[To do]
Output the part of the Magician's Circle rulings thread between "The effect does" and "summonings occurring simultaneously.", inclusive, copied word for word.

Magician's Circle Rulings

paulb91085

New Member
I was running my magician deck and somebody told me that to get the effect of Magician's Circle Both player's must have a spellcaster 2000 attact when my spellcaster attacks. So to get to the point does players have to special summ to get the card to work.
 
The effect does not Disappear if no one summoned, it just resolves as nothing being summoned. Of course that means the Decks will still have to be shuffled given the fact we are looking through our Decks and then verifying that our opponents Deck has no suitable Spellcaster-Type to summon.
 
Jason_C said:
Both vs Each. In The Shallow Grave, BOTH players summon a monster, indicating that the summoning is ONE event. In Magician's Circle, EACH player summons a monster, indicating two seperate summonings occurring simultaneously.

It's so simple, yet it makes no sense at all. How can both statements be true? When Konami makes the rules, of course.
The wording of "each" vs. "both" has no relevance in this case, that is merly reading too much into it. It is simply because one summons from the Graveyard, and the other summons from the Deck, as masterwooO pointed out.

Tiso has the right idea in terms of resolution.
 
novastar said:
The wording of "each" vs. "both" has no relevance in this case, that is merly reading too much into it. It is simply because one summons from the Graveyard, and the other summons from the Deck, as masterwooO pointed out.

Tiso has the right idea in terms of resolution.

The wording is important, being how EACH and BOTH are two different things in the game. Unless of course Konami does another:

We say so that it works this way so niyah
 
I don't think we should look too closely at "each" vs. "both" as there are only 2 players playing against one another. Each = both if there are only 2 parties invovled.

The more important thing to take from this is that the Deck isn't public knowledge, but the Graveyard (and RFP pile) is.
 
Jathro, while that may be true, it does not change the fact wording problems arise because of Konami. Two words with the exact same meaning will do two different things, I.E. Discard and Send. Each and Both are also the same. The wording is not dependent on whether whatever you are trying to do is public knowledge, it is just the fact Konami continues to make their own game confusing when two words, meaning the same thing, can do completely different things. I know there are cards that have Each or Both on them that work in this same fashion. Hopefully The Grave of Enkindling will be a card with Each instead of Both, but I think they wanted it to be the Trap Card of The Shallow Grave, which has both.
 
Tiso said:
The wording is important, being how EACH and BOTH are two different things in the game. Unless of course Konami does another:

We say so that it works this way so niyah
...and sometimes wording is important.. but in this case, it doesn't matter.

[Extracted records]

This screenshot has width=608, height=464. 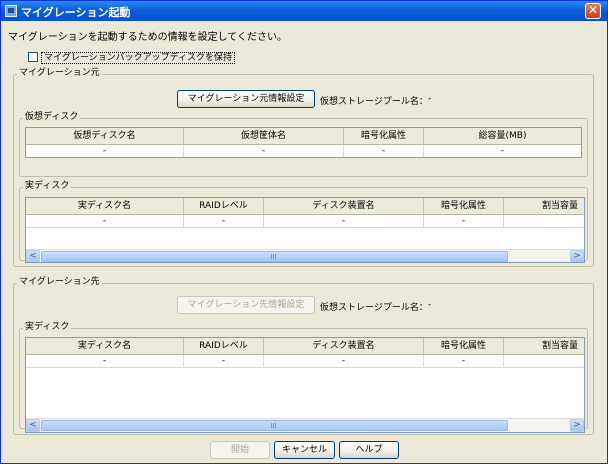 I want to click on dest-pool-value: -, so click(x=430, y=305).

* * *

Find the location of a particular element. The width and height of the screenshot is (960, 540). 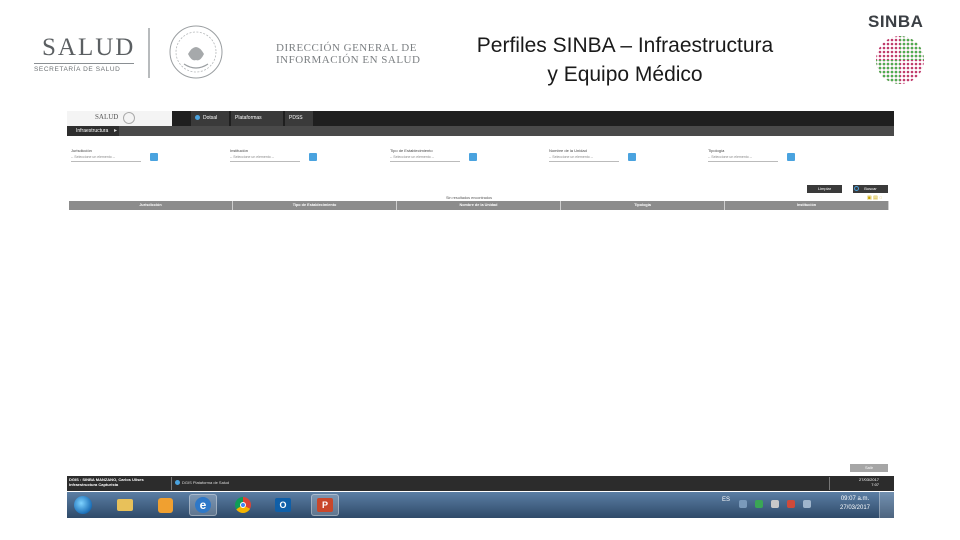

[Answer for the task]
The effect does not Disappear if no one summoned, it just resolves as nothing being summoned. Of course that means the Decks will still have to be shuffled given the fact we are looking through our Decks and then verifying that our opponents Deck has no suitable Spellcaster-Type to summon.
 
Jason_C said:
Both vs Each. In The Shallow Grave, BOTH players summon a monster, indicating that the summoning is ONE event. In Magician's Circle, EACH player summons a monster, indicating two seperate summonings occurring simultaneously.